5 Challenges and Open Research Issues

Although big data management in cloud computing is widely used, it still faces challenges and open issues. This section presents an overview of the open issues identified in the literature that affect big data deployment in cloud computing. We address the following open research issues for further improvement:

  • Security and privacy: Data security and data privacy are critical issues when migrating big data to cloud environment. Many technical solutions using data encryption are applied: Data encryption affects the performance of big data processing thus researchers are still working for further improvements to this issue.

  • Data transmission: While transferring large-scale data to the cloud, the capacity of the network bandwidth is the main obstacle. Over the years many algorithmic proposals and improvements are being applied to minimize cloud upload time, however, this process still remains a major research challenge.

  • Data volume: The exponential growth of data to the exabyte range raises lots of concerns for the big data storage and processing in the cloud environment.
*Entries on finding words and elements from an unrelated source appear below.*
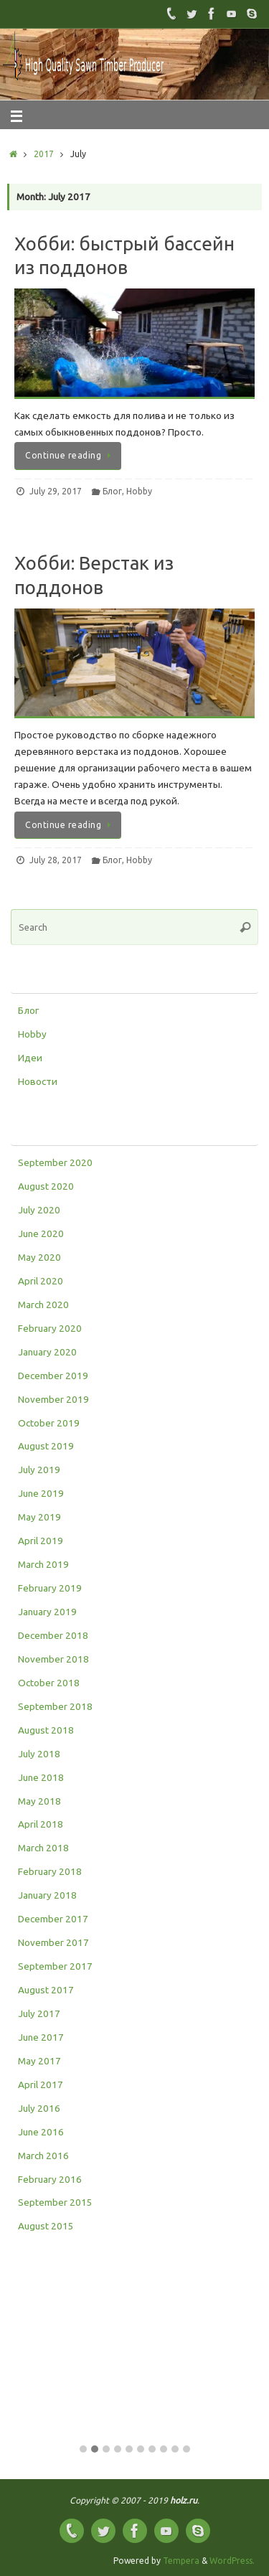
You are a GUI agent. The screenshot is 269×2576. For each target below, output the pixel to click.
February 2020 (50, 1328)
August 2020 (46, 1186)
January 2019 (47, 1611)
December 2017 (53, 1918)
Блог (112, 491)
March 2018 (43, 1847)
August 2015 (46, 2226)
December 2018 (53, 1635)
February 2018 (50, 1871)
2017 (44, 154)
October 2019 (49, 1423)
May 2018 (39, 1801)
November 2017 (53, 1942)
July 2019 (39, 1469)
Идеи (30, 1057)
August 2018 (46, 1730)
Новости (37, 1081)
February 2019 (50, 1588)
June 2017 (41, 2037)
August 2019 (46, 1446)
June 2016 (41, 2132)
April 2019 (40, 1540)
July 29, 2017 (55, 491)
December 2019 (53, 1375)
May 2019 (39, 1517)
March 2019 (43, 1564)
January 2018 (47, 1895)
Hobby (139, 491)
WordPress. (232, 2560)
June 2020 (41, 1233)
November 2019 (53, 1399)
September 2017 (55, 1966)
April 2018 (40, 1824)
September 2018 (55, 1706)
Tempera (181, 2560)
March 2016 (43, 2155)
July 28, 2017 (55, 860)
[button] (83, 2449)
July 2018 (39, 1753)
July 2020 (39, 1210)
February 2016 (50, 2179)
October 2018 (49, 1682)
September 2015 (55, 2202)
Due to limited network bandwidth, cloud computing is not suitable for exabyte data processing. Exascale computing is a major research challenge.

  • Data storage and processing: The current issue with NoSQL databases is that they do not offer a declarative query language similar to SQL and there is no single, unified model of NoSQL databases. Integrated solutions that combine relational and procedural queries for better performance are still being researched.

6 Conclusion

In this paper we identified the key technologies and open research issues of big data management via cloud computing. We reviewed 40 publications in order to address the recent researches with respect to frameworks, databases, data processing techniques, and programming languages. We found that framework component is mostly researched. There are various framework solutions for big data in cloud but the best fit depends on the data to process and time requirements. Regarding databases many NoSQL integrated solutions are researched and proposed. Functional Programming (FP) is considered to be the most adequate programming paradigm for big data implementations.
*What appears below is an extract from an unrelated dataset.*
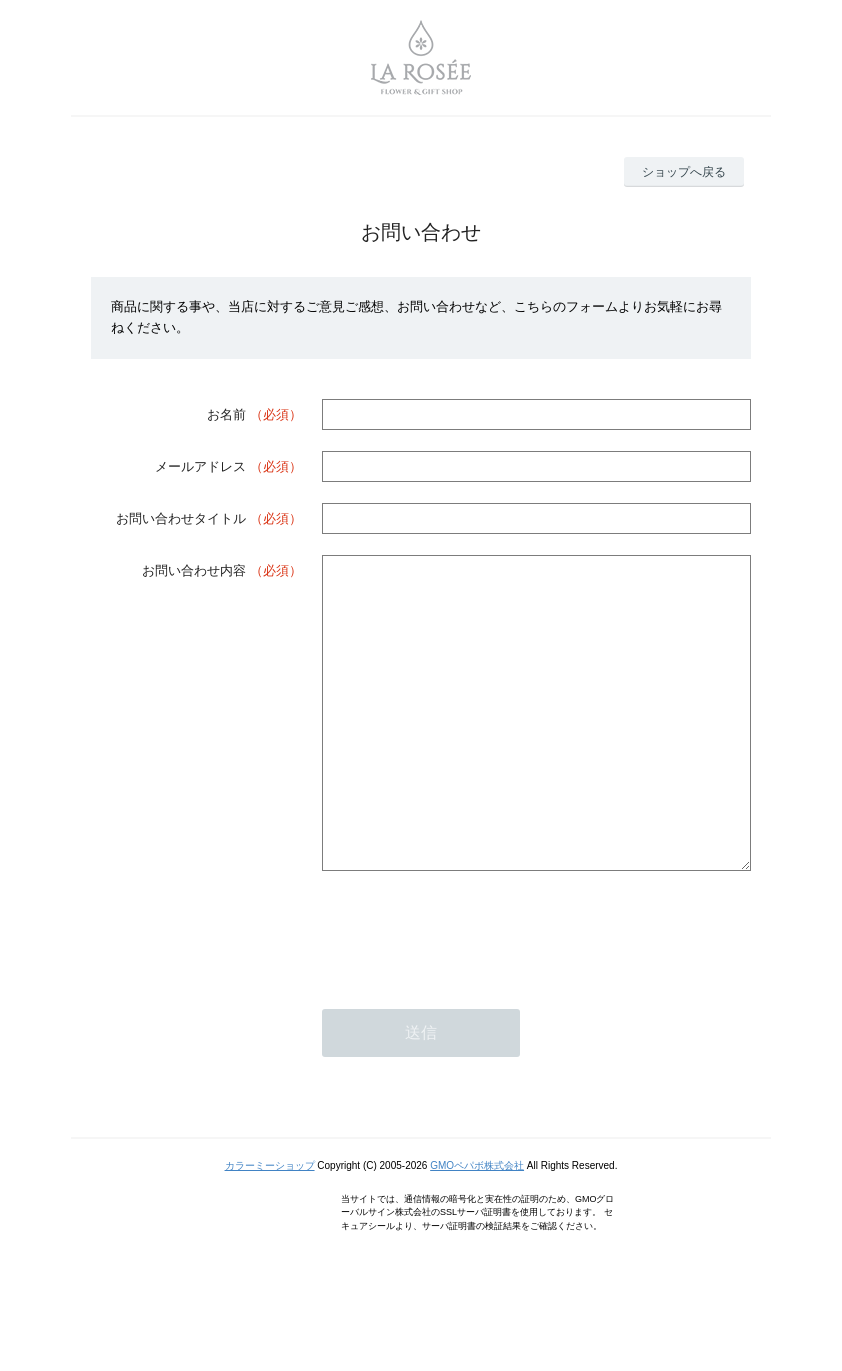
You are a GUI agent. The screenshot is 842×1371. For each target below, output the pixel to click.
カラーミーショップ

We conclude that big data management via cloud computing has still open research issues related to the data transfer, data volume, data storage, data security and data privacy. All of these aspects makes cloud-based big data management a viable research field.

Within this paper we provide a reference guide for researchers and developers, to determine the best emerging technologies for implementing big data as a service in cloud computing.